• [REQUIRED WORK]: Transcribe word for word the lines below from the line with "For every named target in this 190×2576" through the line with "Książki o Boreliozie (44, 752)", ends included.

______________________________

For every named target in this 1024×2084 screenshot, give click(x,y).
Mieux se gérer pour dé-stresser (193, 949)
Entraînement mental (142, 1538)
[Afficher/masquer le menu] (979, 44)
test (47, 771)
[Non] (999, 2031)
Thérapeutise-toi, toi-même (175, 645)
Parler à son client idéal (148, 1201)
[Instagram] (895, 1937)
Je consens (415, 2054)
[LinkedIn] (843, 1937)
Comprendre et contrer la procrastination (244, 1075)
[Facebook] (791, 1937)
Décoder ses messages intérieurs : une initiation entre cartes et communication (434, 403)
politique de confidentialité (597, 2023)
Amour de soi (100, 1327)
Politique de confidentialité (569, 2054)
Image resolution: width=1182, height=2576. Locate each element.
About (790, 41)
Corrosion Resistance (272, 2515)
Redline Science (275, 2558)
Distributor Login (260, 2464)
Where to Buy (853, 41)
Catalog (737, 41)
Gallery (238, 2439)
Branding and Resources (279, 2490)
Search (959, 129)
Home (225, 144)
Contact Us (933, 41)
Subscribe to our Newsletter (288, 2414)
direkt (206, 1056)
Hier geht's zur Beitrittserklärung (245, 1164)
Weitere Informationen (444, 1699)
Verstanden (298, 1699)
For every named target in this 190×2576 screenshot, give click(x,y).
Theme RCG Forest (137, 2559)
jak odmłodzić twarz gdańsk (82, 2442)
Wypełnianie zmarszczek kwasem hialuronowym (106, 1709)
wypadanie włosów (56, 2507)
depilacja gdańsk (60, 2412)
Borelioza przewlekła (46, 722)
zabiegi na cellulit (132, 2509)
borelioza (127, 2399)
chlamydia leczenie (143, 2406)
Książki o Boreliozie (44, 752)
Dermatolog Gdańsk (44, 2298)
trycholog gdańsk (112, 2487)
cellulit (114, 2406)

______________________________

• [ANSWER TO THE EXERCISE]:
For every named target in this 190×2576 screenshot, give click(x,y).
Theme RCG Forest (137, 2559)
jak odmłodzić twarz gdańsk (82, 2442)
Wypełnianie zmarszczek kwasem hialuronowym (106, 1709)
wypadanie włosów (56, 2507)
depilacja gdańsk (60, 2412)
Borelioza przewlekła (46, 722)
zabiegi na cellulit (132, 2509)
borelioza (127, 2399)
chlamydia leczenie (143, 2406)
Książki o Boreliozie (44, 752)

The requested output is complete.